## TRECHO EXTRAÍDO
Ora não creio que este blogue tenha leitores. Aliás, o gozo que dele retiro advém do facto de, fingindo que há leitores, escrever para mim, como em diário. Não há leitores para diários? Se calhar este, como tantos outros, é mau, umbiguista e sem sentido. A minha única pretensão era ser literariamente corriqueiro. Falhei, pelos vistos. Continuarei ainda assim em busca de uma qualquer obscura clareza. Valerá a pena procurar leitores?

domingo, outubro 3

Crítico Postal #03

A foto não vem assinada. E devia, embora nada mudasse. É uma foto de montanha. Isto é, de nuvem. Ou seja, de abismo. Ou melhor de vento, talvez voz. Só posso adivinhar-lhe o sentido, mas não asseguro. Nenhum sentido é seguro: ao baixo? Ao alto? O convite é para um livro, que há-de conter palavras e nelas acontecerão poemas de JOSÉ AGOSTINHO BAPTISTA. Esta voz é quase o vento. As vozes serão ouvidas no céu da boca de Lisboa, em breve. E as palavras com poemas por acontecer estarão disponíveis para entrar nas casas e nas vidas explodindo como vento. A foto é a preto e branco, como tudo o que é dramático. Como a câmara lenta que arrefece o movimento para sentirmos mais, com mais clareza, com a frescura da nuvem por dentro. A foto não está assinada, mas The Famous Grouse apoia.

sábado, outubro 2

Encontros #04

Há um lado delirante nas conversas com o PN e o JCN. Implicamo-nos como doidos nas discussões que, depois de tocarem a actualidade e a política, acabam na margem de um qualquer oceano importante. Foi assim ontem, com a tarde passada a detectar o cristalino lugar do romance, o sítio no nosso mapa íntimo para a atlântica arte de contar histórias e mexer com a vida dos leitores. Mas ainda haverá leitores?

quarta-feira, setembro 29

A minha gata...

## DADOS RECOLHIDOS
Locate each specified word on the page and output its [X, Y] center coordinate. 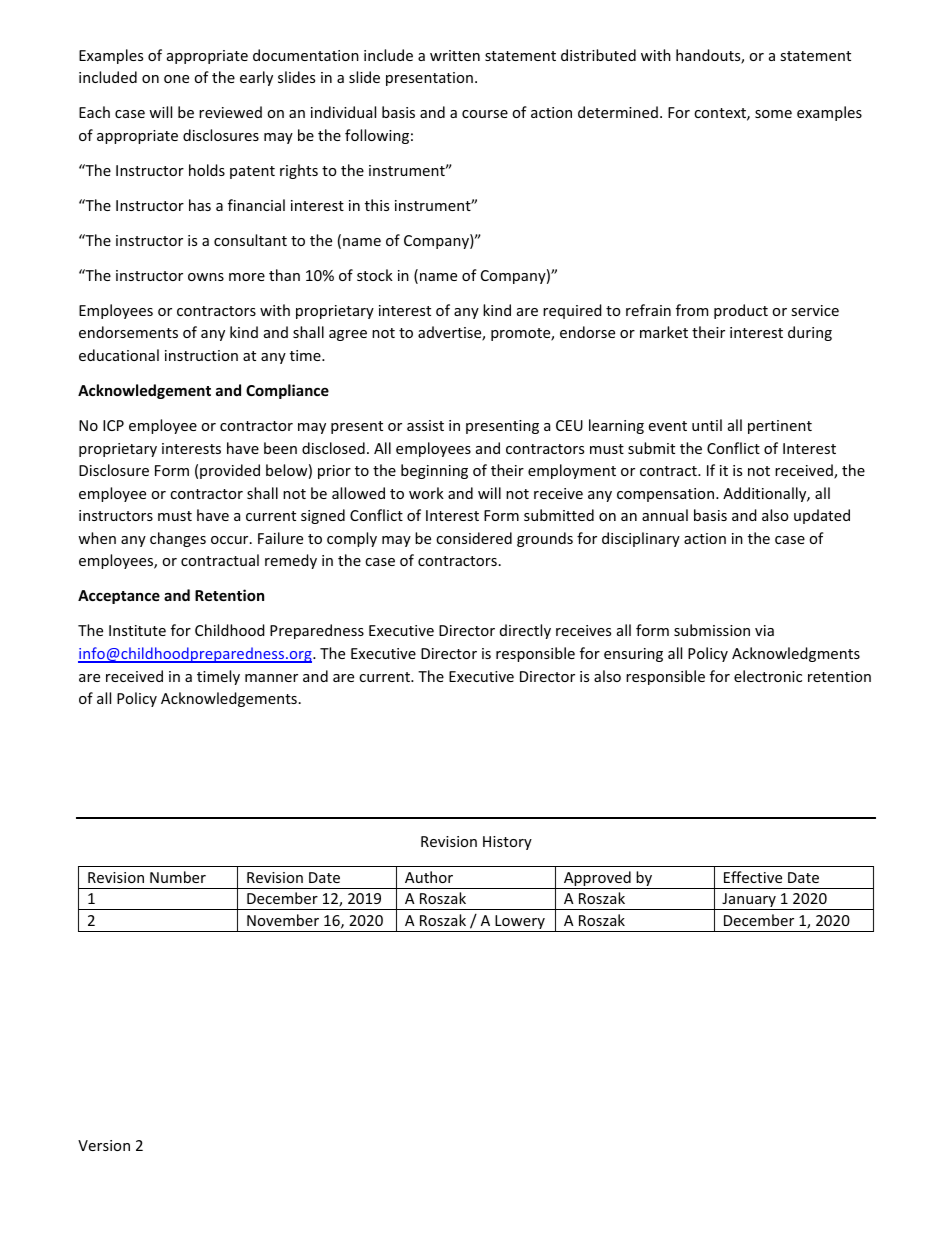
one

## INSTRUÇÃO
Indique se cada afirmação concorda com o trecho extraído, respondendo sim ou não e citando as palavras do trecho que decidem: (a) a foto do convite vem assinada; (b) a foto é a preto e branco; (c) as conversas com o PN e o JCN ficam pela atualidade e pela política.

## RESOLUÇÃO
(a) Não: "A foto não vem assinada."
(b) Sim: "A foto é a preto e branco, como tudo o que é dramático."
(c) Não: "depois de tocarem a actualidade e a política, acabam na margem de um qualquer oceano importante."